_Required work_
Copy exactly the stretch of data below from the line with "現在探しています (339, 1269)" through the line with "日用包装类 (578, 867)", including both of those lines.

_Supplied records_
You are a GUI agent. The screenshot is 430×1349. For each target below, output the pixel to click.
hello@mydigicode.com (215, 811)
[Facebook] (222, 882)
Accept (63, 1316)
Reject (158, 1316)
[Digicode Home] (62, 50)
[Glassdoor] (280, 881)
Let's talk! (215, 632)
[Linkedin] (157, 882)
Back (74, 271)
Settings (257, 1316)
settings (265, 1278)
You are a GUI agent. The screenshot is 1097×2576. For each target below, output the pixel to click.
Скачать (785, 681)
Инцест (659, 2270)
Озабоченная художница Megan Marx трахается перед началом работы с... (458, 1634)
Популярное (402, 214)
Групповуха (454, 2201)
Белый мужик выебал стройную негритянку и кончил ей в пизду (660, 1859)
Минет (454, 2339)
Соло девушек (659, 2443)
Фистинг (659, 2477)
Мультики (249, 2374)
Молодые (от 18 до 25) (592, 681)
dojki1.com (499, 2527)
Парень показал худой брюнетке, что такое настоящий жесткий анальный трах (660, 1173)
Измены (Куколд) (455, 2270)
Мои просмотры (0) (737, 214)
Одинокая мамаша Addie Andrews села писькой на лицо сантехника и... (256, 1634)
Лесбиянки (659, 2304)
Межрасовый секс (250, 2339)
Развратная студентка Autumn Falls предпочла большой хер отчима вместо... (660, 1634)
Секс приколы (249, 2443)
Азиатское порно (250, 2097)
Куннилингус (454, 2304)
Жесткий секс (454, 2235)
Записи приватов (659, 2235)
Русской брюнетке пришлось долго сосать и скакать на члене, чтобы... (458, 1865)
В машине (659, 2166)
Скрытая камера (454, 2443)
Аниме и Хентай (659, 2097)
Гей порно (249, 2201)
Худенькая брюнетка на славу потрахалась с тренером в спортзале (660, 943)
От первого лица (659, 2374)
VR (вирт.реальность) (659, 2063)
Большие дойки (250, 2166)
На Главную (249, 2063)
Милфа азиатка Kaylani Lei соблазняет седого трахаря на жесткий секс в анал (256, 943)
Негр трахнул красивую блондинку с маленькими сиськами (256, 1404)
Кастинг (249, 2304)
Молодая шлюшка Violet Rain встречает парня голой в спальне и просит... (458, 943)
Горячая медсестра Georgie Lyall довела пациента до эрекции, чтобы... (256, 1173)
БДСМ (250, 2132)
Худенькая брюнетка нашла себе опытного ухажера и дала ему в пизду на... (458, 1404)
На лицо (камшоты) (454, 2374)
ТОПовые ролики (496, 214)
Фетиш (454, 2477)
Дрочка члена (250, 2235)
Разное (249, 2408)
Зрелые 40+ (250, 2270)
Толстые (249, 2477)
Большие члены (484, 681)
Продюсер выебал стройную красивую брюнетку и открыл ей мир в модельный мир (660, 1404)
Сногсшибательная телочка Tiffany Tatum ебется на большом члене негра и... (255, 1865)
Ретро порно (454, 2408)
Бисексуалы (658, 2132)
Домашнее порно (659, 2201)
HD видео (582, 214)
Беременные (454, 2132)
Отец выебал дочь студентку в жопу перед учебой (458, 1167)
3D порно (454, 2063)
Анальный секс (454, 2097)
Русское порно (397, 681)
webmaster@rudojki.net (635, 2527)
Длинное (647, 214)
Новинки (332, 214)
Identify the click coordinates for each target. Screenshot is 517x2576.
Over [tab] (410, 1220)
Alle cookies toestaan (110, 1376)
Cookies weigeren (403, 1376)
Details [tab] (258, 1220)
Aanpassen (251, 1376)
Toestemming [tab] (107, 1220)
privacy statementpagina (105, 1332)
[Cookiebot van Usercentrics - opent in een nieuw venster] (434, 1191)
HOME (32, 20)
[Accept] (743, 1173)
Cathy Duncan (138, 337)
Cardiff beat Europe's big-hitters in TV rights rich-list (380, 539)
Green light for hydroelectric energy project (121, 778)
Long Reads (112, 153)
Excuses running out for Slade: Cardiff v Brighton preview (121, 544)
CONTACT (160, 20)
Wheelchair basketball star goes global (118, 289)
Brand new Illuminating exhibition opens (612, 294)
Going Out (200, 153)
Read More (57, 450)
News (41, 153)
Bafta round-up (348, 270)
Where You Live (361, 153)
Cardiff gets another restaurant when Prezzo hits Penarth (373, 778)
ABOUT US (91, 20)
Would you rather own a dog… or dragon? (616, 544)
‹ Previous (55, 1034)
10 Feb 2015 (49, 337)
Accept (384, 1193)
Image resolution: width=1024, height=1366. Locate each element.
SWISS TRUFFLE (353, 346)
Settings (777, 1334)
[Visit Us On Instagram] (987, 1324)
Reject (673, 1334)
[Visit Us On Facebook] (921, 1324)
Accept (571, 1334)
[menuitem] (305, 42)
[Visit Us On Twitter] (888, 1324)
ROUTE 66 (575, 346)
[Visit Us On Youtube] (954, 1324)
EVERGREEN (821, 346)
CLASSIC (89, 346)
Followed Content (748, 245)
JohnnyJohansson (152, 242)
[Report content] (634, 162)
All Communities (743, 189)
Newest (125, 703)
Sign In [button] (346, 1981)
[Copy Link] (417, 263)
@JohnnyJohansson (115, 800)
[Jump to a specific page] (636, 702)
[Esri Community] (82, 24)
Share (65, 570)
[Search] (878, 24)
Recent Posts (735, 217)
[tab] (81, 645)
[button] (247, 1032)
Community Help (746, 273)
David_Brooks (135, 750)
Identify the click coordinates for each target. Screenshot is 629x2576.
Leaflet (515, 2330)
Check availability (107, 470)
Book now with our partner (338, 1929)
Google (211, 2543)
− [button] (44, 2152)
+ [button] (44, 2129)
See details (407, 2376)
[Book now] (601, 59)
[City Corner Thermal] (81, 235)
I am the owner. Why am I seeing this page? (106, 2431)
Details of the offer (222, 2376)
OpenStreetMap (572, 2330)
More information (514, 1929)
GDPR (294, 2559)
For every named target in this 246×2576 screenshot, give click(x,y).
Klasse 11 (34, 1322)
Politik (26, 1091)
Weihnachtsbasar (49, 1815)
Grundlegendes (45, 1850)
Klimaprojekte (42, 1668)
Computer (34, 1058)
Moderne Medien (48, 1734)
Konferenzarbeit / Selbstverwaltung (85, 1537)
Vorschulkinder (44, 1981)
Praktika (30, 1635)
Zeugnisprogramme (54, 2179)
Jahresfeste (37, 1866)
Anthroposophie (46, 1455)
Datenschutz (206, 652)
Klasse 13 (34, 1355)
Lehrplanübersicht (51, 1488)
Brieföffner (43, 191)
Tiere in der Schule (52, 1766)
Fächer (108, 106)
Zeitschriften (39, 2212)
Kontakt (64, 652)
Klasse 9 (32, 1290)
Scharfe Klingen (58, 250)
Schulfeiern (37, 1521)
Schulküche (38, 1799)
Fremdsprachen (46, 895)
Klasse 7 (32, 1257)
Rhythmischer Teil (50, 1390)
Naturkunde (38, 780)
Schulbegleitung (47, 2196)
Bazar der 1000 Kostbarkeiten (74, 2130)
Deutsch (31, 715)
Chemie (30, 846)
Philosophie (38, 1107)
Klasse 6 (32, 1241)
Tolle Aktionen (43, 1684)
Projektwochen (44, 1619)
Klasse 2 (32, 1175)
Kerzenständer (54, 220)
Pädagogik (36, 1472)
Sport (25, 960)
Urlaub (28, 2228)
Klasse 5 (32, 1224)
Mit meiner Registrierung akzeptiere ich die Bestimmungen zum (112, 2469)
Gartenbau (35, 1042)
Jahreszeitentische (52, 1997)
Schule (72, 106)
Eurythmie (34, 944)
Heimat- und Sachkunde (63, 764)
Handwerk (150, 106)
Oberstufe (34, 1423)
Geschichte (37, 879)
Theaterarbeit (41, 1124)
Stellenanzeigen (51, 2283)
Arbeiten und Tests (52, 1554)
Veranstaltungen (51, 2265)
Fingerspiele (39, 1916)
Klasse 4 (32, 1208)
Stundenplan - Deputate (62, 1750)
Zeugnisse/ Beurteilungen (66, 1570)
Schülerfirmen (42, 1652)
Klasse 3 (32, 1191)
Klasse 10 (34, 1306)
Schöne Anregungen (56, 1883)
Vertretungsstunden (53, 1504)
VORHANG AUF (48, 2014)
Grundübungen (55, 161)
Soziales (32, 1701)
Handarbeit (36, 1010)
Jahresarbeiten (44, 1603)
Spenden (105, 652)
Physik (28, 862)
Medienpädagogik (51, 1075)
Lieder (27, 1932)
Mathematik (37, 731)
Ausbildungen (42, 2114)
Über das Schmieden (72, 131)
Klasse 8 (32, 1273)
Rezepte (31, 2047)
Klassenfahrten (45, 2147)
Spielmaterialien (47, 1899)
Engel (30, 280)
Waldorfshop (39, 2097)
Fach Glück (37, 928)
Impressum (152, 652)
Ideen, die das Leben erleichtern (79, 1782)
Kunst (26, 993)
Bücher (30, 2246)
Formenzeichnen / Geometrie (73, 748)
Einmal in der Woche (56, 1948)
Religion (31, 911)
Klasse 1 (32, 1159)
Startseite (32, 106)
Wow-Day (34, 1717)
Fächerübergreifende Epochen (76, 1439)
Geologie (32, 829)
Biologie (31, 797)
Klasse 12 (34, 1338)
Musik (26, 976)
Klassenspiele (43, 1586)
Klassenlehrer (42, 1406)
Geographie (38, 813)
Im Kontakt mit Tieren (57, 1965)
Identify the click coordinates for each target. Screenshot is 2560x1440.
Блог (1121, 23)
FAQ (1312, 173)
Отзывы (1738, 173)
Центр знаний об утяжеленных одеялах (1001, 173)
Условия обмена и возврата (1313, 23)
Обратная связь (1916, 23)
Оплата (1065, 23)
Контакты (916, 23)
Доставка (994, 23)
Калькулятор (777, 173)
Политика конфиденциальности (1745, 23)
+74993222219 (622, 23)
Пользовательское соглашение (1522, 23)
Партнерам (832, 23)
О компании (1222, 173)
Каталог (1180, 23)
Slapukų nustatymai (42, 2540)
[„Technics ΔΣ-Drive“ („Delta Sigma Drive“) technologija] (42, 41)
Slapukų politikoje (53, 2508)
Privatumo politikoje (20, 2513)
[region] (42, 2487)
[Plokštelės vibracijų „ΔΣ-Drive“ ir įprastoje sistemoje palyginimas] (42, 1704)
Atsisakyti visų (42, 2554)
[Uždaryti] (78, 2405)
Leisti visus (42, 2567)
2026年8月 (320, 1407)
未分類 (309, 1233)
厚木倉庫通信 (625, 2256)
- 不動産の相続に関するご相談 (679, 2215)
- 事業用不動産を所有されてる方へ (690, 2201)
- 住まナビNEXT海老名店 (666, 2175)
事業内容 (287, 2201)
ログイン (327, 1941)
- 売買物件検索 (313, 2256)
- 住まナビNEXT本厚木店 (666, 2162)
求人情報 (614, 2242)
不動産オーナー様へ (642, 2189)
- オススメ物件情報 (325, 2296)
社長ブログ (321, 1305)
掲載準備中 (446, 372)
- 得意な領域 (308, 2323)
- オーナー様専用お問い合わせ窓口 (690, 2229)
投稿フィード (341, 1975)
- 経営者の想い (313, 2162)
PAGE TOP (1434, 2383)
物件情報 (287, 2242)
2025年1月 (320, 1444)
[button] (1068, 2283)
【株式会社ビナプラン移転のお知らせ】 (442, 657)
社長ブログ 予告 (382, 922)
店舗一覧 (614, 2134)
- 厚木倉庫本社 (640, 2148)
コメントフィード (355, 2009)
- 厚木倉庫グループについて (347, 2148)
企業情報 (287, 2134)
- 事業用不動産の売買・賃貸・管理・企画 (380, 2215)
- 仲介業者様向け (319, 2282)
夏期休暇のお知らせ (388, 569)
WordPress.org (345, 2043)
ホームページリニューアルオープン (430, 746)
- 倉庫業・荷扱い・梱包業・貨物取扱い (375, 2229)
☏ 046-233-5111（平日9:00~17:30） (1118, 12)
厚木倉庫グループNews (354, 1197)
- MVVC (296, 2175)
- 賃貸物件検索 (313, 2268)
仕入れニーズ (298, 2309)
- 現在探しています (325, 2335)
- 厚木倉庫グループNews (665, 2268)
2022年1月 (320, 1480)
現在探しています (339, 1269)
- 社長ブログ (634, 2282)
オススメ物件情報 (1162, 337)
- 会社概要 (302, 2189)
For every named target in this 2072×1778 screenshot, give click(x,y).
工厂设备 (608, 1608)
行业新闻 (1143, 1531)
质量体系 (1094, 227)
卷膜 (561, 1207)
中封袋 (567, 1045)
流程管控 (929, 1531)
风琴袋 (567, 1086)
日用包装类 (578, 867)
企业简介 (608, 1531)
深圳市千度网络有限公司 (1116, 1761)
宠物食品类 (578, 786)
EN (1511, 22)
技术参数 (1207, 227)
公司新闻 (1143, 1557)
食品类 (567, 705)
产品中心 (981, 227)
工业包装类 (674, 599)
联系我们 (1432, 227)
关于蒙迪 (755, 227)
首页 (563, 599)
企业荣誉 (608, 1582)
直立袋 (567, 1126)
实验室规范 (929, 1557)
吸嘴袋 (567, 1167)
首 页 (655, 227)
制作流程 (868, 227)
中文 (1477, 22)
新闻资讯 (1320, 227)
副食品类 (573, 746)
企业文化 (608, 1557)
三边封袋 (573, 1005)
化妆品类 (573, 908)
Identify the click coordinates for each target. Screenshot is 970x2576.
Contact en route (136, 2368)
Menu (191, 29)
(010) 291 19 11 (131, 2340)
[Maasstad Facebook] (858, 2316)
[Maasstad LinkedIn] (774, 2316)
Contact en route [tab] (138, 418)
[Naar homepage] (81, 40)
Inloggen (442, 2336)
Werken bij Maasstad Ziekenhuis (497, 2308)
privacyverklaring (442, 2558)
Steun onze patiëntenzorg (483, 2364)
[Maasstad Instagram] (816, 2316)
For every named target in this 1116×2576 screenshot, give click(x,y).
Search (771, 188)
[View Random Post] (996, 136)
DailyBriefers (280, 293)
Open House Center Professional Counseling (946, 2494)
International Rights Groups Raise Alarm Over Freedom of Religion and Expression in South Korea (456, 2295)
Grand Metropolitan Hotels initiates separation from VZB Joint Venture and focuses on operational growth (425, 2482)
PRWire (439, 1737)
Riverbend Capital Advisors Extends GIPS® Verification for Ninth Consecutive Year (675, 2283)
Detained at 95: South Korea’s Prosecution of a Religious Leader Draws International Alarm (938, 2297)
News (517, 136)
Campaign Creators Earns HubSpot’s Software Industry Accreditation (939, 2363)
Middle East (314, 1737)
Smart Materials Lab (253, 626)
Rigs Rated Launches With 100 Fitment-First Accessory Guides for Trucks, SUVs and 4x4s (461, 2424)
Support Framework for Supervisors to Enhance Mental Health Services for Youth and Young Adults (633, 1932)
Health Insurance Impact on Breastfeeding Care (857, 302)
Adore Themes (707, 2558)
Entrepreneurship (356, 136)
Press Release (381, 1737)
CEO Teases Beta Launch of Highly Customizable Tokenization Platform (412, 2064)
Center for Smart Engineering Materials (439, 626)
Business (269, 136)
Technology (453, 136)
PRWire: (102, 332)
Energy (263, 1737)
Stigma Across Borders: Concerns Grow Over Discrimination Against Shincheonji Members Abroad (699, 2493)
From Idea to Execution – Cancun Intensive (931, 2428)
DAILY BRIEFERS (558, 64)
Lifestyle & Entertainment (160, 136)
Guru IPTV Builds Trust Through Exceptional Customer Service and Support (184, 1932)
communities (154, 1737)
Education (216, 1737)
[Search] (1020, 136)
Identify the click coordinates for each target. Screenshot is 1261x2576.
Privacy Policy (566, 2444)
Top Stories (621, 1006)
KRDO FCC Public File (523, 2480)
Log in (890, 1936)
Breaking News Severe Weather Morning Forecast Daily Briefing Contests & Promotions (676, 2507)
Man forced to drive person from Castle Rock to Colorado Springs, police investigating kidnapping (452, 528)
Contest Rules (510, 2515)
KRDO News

_Solution to the problem_
現在探しています (339, 1269)
- 社長ブログ (634, 2282)
オススメ物件情報 (1162, 337)
- 会社概要 (302, 2189)
For every named target in this 2072×1778 screenshot, give click(x,y).
工厂设备 (608, 1608)
行业新闻 (1143, 1531)
质量体系 (1094, 227)
卷膜 (561, 1207)
中封袋 (567, 1045)
流程管控 (929, 1531)
风琴袋 (567, 1086)
日用包装类 (578, 867)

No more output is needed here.